Jack A. Fleischli was born and raised in Long Beach California. Jack graduated from Long Beach Wilson High School in June of 1967 with Honors and received his Bachelor of Arts Degree, With Honors, in Political Science from the University of California at Santa Barbara in June of 1971. Over the summers during his University education, Jack worked as a seasonal, ocean-beach lifeguard for the State of California, Department of Parks & Recreation at Huntington State Beach and Bolsa Chica State Beach. After college, Jack worked in the winter 1971-1972 as a Professional Ski Patrolman at the world class ski resort in Sun Valley, Idaho.
Jack received his Juris Doctor Degree, Cum Laude, from Pepperdine University, School of Law in May 1975. During his three years of law school, Jack and his two teammates represented Pepperdine in inter-school moot court competitions, including the 1975 National Moot Court Competition hosted in Los Angeles, California. For the summer between his second and third years in law school, Jack was selected as one of five law students from across the United States to law clerk in the prestigious Honors Law Student Program at the U.S. Attorney’s office, Criminal Division, for the Central District of California. Jack’s work with the U.S. Attorney’s Office was instrumental in convicting a defendant in the very first federal, felony prosecution for sound recording piracy.

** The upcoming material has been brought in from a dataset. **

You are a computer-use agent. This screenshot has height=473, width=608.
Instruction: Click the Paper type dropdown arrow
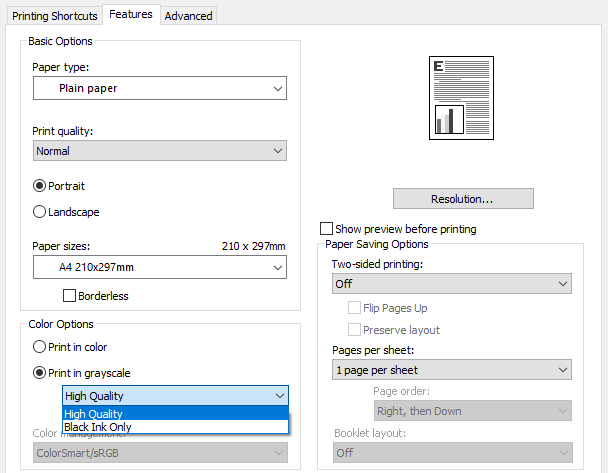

In his senior year of law school, and in the summer following his taking of the Bar Exam in July 1975, Jack was employed as a law clerk and paralegal, respectively for Writs & Appeals for the Orange County Public Defender’s Office. Also during his senior year, Jack was the Moot Court Board Chairman and was solely responsible for writing the Pepperdine intra-school Moot Court Competition case problem (criminal defense issues) and the Judge's Bench Brief for each side of the “appeal.”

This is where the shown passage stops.